Auch die politischen Anschauungen, die persönliche Situation oder persönliche Informationen der Arbeitnehmenden dürfen nicht im Zeugnis genannt werden. Nicht gestattet sind zudem versteckte Geheimcodes, d.h. versteckte Zeichen oder Botschaften in der Formulierung.

  1. Beispiele für versteckte Geheimcodes

Auf die Formulierungen kommt es im Arbeitszeugnis an. Besondere Vorsicht ist geboten, wenn

  • wichtige Aspekte des Arbeitsverhältnisses nicht erwähnt werden
  • unwichtige Aufgaben vor wichtigen Aufgaben aufgezählt werden
  • bei Widersprüchen, Negativformulierungen, Selbstverständlichkeiten oder nur sehr knappen Beschreibungen.

Folgende Formulierungsbeispiele verstecken unzulässige Geheimcodes:

  • „Die Arbeit erfolgte zu unserer Zufriedenheit“: Die Formulierung „zufrieden“ ohne weitere Beschreibung spricht eher für Unzufriedenheit mit der Arbeit. Im Gegenzug dazu bedeutet „stets zur vollsten Zufriedenheit“ oder „zur vollsten Zufriedenheit“ die Leistung von sehr guter Arbeit.
  • „Er war nicht unfreundlich“: Diese Formulierung ist ein Beispiel für Negativformulierungen und bedeutet eher, dass die Person auch nicht besonders freundlich war.
  • „Auch dem üblichen Arbeitsaufwand war er gewachsen“: Dies ist ein Beispiel für Nennung von Selbstverständlichkeiten. Die Formulierung impliziert, dass die Person nur die nötigsten Arbeiten verrichtet und eher langsam gearbeitet hat.
  • „Er war sehr kommunikativ“: Mit dieser Formulierung wird darauf hingedeutet, dass die Person einen Grossteil der Arbeitszeit mit Gesprächen mit Arbeitskolleg*innen verbracht hat.
  • „Er war stets mit Interesse bei der Sache“: Diese Formulierung entspricht eher der Bedeutung, dass der Person Fachwissen fehlte und sie nur ungenügende Leistungen erbrachte.

III. Wie können Sie sich gegen ein schlechtes Arbeitszeugnis wehren?

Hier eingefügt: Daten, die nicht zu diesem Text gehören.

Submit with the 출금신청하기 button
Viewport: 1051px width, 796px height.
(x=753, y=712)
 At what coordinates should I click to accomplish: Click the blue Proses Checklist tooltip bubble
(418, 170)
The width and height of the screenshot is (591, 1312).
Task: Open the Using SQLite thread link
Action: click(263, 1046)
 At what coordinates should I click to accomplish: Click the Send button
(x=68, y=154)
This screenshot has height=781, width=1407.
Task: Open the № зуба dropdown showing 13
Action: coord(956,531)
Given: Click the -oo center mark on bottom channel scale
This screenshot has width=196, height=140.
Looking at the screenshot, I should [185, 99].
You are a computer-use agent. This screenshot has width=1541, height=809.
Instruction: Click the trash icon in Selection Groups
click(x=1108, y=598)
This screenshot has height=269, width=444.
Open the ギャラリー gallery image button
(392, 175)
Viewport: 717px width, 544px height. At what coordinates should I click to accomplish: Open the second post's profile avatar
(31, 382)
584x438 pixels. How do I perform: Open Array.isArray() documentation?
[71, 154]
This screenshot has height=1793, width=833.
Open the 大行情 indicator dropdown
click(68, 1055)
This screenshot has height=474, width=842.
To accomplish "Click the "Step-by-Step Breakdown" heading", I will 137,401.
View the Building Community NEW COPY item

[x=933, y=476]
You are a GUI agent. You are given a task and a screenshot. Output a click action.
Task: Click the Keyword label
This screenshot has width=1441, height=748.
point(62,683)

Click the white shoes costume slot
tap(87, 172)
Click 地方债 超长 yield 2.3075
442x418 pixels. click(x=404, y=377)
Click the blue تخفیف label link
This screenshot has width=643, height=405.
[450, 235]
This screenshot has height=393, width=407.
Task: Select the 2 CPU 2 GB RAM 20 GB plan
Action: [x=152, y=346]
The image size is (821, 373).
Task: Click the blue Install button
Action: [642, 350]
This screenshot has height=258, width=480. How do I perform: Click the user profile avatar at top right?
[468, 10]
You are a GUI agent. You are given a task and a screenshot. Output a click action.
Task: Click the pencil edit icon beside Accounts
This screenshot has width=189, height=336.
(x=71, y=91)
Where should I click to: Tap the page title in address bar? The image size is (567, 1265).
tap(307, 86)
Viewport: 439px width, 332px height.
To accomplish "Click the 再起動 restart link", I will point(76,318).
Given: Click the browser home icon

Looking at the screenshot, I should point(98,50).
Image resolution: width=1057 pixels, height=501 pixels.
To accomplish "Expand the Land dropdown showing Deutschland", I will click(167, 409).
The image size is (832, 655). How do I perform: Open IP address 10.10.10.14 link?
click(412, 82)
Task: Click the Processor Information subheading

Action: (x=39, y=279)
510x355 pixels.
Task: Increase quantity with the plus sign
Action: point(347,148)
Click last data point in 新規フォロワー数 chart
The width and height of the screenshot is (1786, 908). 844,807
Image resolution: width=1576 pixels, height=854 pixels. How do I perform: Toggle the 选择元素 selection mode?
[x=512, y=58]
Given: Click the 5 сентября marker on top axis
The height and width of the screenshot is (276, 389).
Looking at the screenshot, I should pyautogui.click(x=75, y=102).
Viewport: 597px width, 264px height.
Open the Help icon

Oft lohnt es sich, zuerst ein Gespräch mit dem Arbeitgebenden zu suchen und das Anliegen gemeinsam zu besprechen. Möglicherweise sind gewisse negative Formulierungen unbewusst gewählt worden oder klare Fehler lassen sich schnell beheben. Dabei sollte direkt auf die störenden Passagen hingewiesen und konkrete Verbesserungsvorschläge vorgebracht werden.

Ist das Verhältnis zum Arbeitgebenden angespannt, können Sie auch schriftlich zur Verbesserung des Arbeitszeugnisses innert einer gesetzten Frist von ein bis zwei Wochen auffordern und konkrete Verbesserungsvorschläge mitsenden.

Ist eine Einigung nicht möglich, müssen Sie die Berichtigung auf dem Klageweg durchsetzen. Dazu wird in einem ersten Schritt ein Schlichtungsgesuch in arbeitsrechtlicher Angelegenheit eingereicht und es findet eine Schlichtungsverhandlung statt. Bei arbeitsrechtlichen Streitigkeiten bis zu einem Streitwert von CHF 30'000 fallen keine Gerichtskosten an. Der Streitwert für ein Arbeitszeugnis wird üblicherweise mit einem Monatslohn berechnet.